だが、最大時よりも兵力を欠いたその突撃の勢いは落ち、片手間でハルに対処されてしまう。残った宝玉の一つが、空中で彼の剣を完全に受け止めていた。
「まだまだぁー!! オレが隙を作る! その間に隠れろユリア!」
しかし、ここ一番の気迫を込めた空中機動の連続攻撃は、ハルを一瞬だけゼクスの対処へと集中させることに成功した。

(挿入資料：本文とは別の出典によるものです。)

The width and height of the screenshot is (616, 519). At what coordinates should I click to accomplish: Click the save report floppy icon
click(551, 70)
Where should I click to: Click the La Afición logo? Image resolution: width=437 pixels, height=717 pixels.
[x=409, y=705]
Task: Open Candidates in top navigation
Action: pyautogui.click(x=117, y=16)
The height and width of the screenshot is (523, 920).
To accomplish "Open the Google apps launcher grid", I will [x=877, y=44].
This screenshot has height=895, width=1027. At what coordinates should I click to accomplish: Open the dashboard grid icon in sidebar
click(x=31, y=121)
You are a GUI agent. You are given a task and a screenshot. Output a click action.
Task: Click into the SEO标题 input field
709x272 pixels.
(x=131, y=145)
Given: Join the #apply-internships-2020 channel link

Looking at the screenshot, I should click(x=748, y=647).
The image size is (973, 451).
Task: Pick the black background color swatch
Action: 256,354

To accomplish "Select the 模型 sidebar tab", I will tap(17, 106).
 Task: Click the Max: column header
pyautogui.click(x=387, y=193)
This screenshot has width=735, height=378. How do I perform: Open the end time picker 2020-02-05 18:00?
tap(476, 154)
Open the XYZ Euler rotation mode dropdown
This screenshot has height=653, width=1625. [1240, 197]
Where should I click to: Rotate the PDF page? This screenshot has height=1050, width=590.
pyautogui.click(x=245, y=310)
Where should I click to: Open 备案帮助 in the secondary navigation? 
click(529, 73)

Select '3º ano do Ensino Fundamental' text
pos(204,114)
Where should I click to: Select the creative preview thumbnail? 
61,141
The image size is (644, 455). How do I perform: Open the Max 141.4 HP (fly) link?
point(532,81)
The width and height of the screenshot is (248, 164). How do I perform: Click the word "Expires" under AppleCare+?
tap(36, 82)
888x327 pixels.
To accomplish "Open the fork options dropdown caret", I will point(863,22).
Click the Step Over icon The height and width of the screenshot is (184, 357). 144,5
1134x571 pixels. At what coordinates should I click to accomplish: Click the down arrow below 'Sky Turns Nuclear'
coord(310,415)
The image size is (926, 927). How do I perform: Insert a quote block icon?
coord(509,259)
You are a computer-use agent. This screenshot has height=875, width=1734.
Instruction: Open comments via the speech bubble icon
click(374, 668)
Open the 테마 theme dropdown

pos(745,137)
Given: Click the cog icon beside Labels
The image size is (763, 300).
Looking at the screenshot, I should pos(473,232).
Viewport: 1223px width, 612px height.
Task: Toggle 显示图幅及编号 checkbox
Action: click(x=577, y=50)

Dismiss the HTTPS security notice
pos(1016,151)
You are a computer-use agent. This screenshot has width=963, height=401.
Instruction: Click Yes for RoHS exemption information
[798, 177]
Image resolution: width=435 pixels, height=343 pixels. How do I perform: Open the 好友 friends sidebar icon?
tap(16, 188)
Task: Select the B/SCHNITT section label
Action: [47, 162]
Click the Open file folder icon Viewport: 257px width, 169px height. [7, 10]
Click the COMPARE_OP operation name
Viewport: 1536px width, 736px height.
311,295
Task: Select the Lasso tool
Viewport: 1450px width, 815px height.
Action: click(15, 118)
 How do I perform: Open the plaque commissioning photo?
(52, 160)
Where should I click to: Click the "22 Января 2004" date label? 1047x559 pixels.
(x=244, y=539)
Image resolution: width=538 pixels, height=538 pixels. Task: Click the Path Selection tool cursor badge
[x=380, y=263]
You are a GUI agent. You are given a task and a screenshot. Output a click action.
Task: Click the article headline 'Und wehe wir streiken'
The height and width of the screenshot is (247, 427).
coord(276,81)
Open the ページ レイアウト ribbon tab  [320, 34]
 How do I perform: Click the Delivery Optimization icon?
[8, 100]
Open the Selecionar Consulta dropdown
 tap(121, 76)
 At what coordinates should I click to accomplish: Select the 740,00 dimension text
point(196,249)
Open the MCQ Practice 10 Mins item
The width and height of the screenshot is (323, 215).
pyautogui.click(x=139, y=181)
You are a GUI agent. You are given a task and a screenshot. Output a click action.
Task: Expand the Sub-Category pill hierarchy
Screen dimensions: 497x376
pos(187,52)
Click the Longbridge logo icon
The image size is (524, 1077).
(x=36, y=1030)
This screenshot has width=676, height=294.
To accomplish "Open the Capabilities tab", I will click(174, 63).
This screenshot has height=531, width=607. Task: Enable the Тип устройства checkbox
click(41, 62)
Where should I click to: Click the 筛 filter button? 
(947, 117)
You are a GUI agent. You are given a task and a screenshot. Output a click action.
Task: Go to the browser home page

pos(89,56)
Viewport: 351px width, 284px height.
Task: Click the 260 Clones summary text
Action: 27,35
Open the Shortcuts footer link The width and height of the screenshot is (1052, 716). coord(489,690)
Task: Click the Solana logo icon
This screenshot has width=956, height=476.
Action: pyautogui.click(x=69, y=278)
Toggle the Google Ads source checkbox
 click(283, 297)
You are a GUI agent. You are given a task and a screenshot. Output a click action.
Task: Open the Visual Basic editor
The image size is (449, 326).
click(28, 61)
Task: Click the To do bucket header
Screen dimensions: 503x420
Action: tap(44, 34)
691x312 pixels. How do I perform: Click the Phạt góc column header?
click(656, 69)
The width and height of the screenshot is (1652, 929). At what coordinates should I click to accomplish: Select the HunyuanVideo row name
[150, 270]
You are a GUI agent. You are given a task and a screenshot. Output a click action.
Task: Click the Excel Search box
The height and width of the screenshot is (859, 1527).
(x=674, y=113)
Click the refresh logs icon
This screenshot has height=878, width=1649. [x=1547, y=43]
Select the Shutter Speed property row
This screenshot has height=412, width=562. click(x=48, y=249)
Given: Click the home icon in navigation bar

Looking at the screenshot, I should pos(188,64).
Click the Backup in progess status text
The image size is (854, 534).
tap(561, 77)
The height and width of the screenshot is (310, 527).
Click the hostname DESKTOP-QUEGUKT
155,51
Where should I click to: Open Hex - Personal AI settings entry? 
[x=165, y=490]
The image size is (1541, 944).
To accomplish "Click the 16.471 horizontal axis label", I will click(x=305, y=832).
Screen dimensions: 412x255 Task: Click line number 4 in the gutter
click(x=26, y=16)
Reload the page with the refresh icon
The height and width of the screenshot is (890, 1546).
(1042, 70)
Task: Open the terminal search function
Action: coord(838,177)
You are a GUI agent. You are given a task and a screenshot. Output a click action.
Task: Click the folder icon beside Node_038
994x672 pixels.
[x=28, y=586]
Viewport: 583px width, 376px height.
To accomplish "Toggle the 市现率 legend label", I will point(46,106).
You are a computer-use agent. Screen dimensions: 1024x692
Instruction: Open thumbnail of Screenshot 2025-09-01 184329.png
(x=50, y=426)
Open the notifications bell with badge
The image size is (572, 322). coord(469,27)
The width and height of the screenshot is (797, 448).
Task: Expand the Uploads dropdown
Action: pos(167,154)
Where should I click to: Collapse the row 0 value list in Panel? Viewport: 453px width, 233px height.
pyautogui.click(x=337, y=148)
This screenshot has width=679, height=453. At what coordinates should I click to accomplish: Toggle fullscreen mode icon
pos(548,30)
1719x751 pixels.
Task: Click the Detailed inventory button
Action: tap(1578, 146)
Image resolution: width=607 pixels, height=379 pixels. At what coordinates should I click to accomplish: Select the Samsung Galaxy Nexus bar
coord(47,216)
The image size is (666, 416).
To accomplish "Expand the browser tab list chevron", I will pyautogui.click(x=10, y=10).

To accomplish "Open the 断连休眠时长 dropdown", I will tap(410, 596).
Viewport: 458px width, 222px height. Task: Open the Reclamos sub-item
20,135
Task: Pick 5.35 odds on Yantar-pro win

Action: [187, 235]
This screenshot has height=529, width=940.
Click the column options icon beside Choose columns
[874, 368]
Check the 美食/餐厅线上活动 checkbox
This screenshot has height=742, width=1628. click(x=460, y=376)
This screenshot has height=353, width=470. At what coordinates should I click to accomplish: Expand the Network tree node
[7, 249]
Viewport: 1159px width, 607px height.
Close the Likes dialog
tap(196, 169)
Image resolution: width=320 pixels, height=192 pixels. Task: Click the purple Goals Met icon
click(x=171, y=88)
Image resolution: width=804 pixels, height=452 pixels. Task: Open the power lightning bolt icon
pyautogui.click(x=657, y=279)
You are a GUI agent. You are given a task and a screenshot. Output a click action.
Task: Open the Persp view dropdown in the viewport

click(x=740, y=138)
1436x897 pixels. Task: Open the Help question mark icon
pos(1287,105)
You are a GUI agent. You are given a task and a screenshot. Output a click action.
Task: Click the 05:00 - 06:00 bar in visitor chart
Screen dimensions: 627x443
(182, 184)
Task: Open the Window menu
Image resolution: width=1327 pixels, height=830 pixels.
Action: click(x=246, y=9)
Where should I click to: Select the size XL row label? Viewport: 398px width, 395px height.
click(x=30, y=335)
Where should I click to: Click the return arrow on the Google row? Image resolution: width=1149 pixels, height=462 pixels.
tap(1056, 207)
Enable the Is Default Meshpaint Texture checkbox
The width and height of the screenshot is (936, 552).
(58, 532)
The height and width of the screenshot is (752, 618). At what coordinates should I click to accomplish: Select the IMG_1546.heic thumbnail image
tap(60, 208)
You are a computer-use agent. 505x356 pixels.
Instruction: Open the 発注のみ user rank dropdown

鬱陶しい羽虫を追い払うかのように、至近距離での大爆発を起こし彼を吹き飛ばした時には、ユリアは何処かへと身を潜め、移動の際に生じるわずかな気配すら完全に消した後だった。
「……おや。見失ってしまったか」
「これで、オレたちの勝利だな。アンタからまず一つ、宝玉を奪った」
「犠牲を払った甲斐があったってもんだ」
「死んだ仲間もあの世で満足してる」
「死んでねー」
「ログインしてきたら喜ぶだろうな」
「すぐには教えないのはどうだ?」
「ははっ。確かにいいかも」
「知る方法ねーもんなー」
「……龍脈通信見れば一発じゃね?」
「意地が悪い仲間だねえ」
「……ホントにな」
被害規模では完敗だが、戦略的にはこれで勝利。そんな安堵に沸く帝国兵たちに、ハルもまた意地の悪い笑みを向けてニヤリと笑ってやる。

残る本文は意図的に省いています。